Bret Easton Ellis. Quel “Bianco” che fa tanto rumore
Recensione a cura di Gianni Vittorio
L’ultimo libro di Bret Easton Ellis può essere considerato una summa del suo pensiero. Una via di mezzo tra autobiografia e satira sociale. Bianco ripercorre 30 anni di vita dello scrittore americano, dagli anni 80 ai giorni nostri. Attraverso i suoi libri, molti dei quali diventati film cult, e le sue esperienze private, Ellis si mette a nudo, esprimendo il suo ego come se fosse l’alter ego dei suoi famosi personaggi (e in parte lo è stato davvero). Tra i passaggi più interessanti vi è quello in cui ci viene raccontata la genesi del personaggio di Patrick Bateman, il protagonista rampante di American Psycho.
Per chi non lo avesse letto, il libro narra le vicende di Patrick giovane broker, il quale frequenta i locali più alla moda, le palestre più esclusive e le toilette dove gira la migliore cocaina della città. Ma la sua vita è ricca di sorprese inquietanti e quando le tenebre scendono su New York, Patrick Bateman si trasforma in un torturatore omicida, freddo e spietato. Mi fermo qui per non spoilerare troppo.
Ancora oggi, a distanza di 30 anni e passa, qualche fan si chiede che fine abbia fatto Patrick, che in realtà non è mai esistito, ma è il frutto della mente geniale e creativa di Bret.

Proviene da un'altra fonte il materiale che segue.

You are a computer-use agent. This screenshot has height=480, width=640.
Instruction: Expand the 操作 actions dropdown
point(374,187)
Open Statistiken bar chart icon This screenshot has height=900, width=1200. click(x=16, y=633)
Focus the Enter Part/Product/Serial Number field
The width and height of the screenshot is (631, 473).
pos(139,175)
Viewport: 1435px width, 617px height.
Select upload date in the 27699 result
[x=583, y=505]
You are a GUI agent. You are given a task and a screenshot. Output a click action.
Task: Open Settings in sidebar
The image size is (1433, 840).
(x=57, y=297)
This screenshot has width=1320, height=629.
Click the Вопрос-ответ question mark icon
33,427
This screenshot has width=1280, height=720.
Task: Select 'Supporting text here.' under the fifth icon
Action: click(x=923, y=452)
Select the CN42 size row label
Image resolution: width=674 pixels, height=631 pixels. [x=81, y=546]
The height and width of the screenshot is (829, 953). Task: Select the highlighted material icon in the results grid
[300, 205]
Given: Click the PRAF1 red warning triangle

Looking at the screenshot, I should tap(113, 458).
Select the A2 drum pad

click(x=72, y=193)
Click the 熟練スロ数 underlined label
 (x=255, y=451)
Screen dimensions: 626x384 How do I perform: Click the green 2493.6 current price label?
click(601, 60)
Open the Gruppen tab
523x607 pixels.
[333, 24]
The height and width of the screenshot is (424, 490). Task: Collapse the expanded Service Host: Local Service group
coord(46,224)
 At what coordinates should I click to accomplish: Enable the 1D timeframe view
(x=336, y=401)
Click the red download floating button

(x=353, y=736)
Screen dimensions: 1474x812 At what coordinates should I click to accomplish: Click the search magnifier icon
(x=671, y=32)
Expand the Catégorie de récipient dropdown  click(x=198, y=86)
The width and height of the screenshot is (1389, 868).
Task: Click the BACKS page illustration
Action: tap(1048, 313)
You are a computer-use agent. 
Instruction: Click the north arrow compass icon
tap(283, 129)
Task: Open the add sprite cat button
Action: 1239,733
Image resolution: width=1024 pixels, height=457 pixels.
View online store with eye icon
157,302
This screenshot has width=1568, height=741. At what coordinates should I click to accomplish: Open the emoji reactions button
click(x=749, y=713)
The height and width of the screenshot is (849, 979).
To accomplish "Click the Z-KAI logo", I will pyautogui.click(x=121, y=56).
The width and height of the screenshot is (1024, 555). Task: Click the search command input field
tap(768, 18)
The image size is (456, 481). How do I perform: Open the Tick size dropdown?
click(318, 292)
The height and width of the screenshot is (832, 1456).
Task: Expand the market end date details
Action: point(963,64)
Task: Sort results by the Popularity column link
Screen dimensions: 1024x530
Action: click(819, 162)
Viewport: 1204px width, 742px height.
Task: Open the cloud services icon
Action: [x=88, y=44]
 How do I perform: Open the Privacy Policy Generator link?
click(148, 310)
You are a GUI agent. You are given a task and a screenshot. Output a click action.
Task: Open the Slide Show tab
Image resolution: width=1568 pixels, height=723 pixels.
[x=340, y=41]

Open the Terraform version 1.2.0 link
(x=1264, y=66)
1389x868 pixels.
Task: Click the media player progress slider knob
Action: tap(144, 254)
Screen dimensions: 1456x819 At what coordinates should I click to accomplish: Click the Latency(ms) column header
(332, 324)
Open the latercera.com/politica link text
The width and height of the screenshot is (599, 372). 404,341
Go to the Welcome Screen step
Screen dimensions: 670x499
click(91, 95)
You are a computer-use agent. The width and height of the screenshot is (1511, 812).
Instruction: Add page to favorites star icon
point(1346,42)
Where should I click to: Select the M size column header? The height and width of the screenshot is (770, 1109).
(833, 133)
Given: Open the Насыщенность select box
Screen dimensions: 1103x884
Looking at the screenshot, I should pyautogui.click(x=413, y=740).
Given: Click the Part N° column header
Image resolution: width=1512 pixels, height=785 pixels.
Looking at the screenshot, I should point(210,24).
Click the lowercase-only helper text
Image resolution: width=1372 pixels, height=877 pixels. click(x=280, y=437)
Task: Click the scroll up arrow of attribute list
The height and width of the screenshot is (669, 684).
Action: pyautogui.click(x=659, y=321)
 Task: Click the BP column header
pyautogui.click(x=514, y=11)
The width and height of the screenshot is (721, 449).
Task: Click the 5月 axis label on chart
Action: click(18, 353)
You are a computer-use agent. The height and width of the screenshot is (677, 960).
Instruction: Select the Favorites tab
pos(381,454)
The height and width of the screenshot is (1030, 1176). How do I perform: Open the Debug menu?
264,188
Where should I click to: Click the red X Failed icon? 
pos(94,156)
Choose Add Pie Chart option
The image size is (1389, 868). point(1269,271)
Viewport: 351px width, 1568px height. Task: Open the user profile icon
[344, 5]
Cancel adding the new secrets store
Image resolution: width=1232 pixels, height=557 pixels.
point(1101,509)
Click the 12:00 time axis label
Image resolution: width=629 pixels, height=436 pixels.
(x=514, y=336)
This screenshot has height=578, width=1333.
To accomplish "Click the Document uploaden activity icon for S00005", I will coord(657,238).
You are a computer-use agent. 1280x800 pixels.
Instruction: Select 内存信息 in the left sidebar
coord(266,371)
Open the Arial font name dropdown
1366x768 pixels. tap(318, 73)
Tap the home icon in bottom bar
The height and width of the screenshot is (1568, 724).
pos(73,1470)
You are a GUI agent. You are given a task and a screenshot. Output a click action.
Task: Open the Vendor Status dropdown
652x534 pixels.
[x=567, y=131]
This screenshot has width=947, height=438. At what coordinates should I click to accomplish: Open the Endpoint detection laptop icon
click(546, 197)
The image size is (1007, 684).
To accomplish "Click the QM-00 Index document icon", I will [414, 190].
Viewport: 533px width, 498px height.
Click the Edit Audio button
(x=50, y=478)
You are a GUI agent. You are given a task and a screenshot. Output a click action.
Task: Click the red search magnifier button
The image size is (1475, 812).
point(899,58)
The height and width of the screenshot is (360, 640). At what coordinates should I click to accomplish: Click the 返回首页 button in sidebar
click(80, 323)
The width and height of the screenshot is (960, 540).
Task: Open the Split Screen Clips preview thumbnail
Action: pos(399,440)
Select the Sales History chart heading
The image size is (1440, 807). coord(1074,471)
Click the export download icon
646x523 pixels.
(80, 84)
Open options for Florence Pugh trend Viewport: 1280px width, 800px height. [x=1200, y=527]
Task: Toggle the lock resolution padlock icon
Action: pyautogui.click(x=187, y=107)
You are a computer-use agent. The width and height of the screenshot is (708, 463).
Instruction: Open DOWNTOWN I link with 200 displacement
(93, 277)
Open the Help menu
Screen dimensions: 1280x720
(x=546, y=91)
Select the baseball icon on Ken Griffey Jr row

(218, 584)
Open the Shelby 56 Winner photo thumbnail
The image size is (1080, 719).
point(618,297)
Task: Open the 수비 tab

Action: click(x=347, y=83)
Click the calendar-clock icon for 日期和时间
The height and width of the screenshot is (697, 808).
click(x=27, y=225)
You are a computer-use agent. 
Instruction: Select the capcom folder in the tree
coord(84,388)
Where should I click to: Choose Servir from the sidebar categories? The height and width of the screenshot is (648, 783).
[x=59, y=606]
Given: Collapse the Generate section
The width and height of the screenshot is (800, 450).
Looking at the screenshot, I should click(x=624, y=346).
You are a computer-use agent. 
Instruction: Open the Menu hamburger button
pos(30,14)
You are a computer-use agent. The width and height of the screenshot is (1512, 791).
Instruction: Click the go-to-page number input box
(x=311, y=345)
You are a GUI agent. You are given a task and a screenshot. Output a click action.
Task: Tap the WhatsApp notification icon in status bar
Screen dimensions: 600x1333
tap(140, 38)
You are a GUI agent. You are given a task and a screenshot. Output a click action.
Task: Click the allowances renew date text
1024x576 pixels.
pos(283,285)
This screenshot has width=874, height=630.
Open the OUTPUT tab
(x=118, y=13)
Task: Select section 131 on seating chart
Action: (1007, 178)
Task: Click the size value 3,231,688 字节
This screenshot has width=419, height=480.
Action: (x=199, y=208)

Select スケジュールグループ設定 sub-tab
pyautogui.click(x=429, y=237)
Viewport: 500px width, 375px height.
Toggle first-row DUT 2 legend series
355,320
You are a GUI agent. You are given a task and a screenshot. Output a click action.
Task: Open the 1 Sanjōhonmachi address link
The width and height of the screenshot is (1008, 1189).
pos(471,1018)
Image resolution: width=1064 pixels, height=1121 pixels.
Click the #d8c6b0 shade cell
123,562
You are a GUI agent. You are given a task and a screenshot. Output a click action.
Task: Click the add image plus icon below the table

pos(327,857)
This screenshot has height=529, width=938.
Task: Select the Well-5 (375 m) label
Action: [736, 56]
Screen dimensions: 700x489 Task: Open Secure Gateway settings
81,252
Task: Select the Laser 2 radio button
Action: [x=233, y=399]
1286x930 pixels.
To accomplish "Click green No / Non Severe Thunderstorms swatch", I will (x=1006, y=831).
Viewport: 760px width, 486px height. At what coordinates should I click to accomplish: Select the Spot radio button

Uno dei tanti bersagli del libro è la stessa società (quella statunitense in primis), o meglio, il cambiamento che stiamo attraversando. La crisi che abbiamo di fronte nasce soprattutto dalla mancanza di sensibilità estetica, in quanto i social e i reality hanno permesso una sorta di “processo di democratizzazione delle arti”. Facebook, Twitter ed Instagram hanno preso il posto della letteratura e del cinema, tutto ci viene dato nell’immediatezza, non si pensa più. Il mondo digitale ci costringe ad avere tutto subito, senza lasciare uno spazio alla riflessione. La schizofrenia da tastiera ha preso il sopravvento, specie nella generazione dei Millennials. I social hanno innescato una sorta di competizione sbilanciata e reciproca, basata su ciò che vediamo sulle bacheche e che non sempre riflette esattamente la vita reale.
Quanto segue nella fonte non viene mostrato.